My first COVID-induced work-from-home Zoom meeting was on March 16, 2020. My university job had used Zoom before then, but in those cases, it was a group gathered in one room with a single person appearing on the screen from a remote location. March 16 was the first time I used Zoom in which all participants were remote and thus it marked my first experience within the grid of equally sized rectangular videos.
Such meetings were beginning to play out across sectors in America where we tend to spend our days: places of study, worship, and work. With the architecture of schools, churches, and offices stripped away, I felt a sense of hope in the democratization of the grid. In its novelty, the Brady Bunch was an oft-repeated reference, and in that implied familial context there was some equivalent to the format of a roundtable talk. With faces pointed squarely at cameras, I no longer felt the inhibitions of a cavernous auditorium or a wood-paneled board room, but rather saw myself on equal footing with my superiors. I peeked into the homes of vice presidents and adjunct professors alike—some eating meals in tight kitchens, some sitting on leather couches in front of fireplaces and exposed brick, others touting their own “credibility bookshelves: the background that makes you look like you know what you’re talking about,” as Amanda Hess wrote for the New York Times.

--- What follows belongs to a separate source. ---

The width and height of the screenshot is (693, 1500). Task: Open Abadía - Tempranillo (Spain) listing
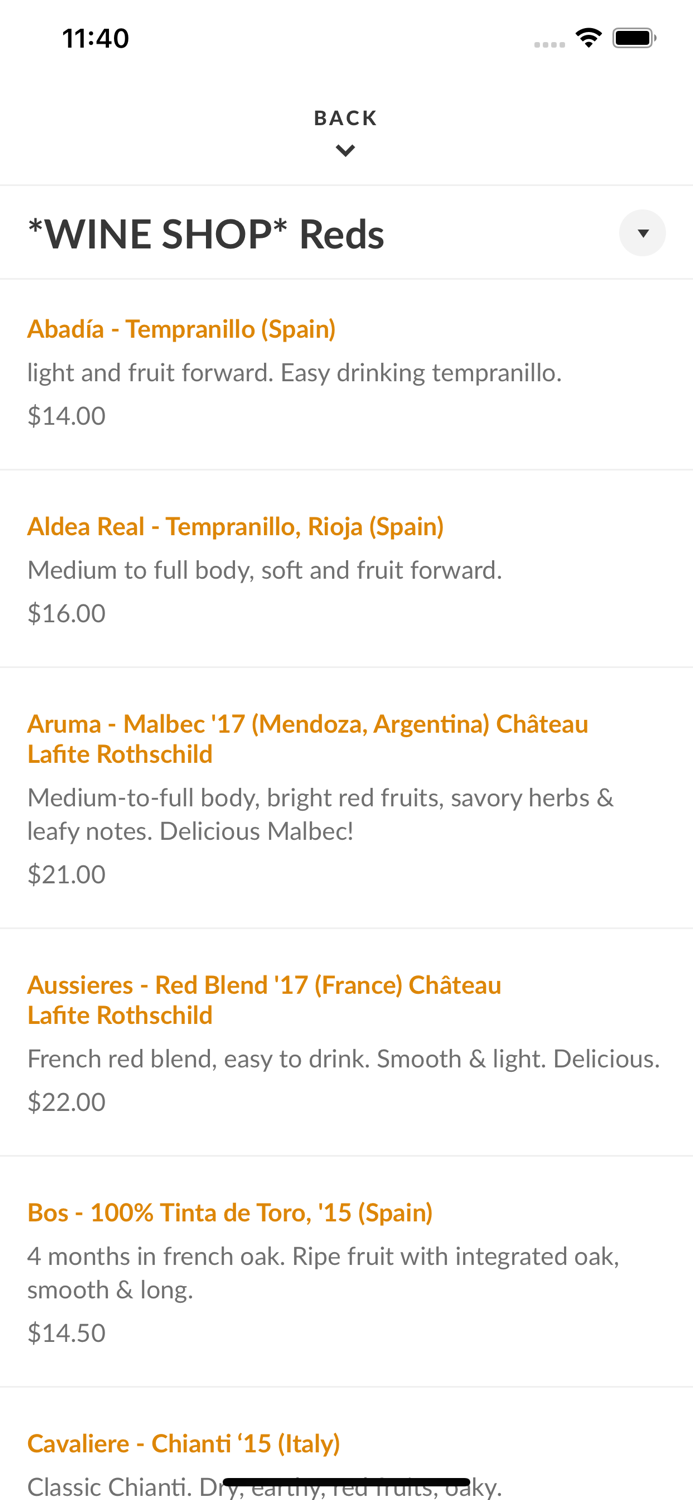coord(182,328)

As the effects of COVID-19 put the inequities of our country front and center, so Zoom exposed the privileges of having access to a computer and high-speed internet. Privilege over the past year has included not only the ability to stay at home, but also to have access to your own quiet space in that home. In the Zoomiverse, our surroundings identify us in new ways. Standardized virtual backgrounds—of the Northern Lights, the Golden Gate Bridge, or gently rolling ocean waves—evolved into curated virtual background collections on Good Housekeeping or Unsplash or even your school’s website. You can virtually situate yourself in a Japanese-style dining room, in a park with sunlight streaming through the trees, amidst the columns of the Sagrada Familia, or in front of the Taj Mahal, all while remaining in bed or at your kitchen table.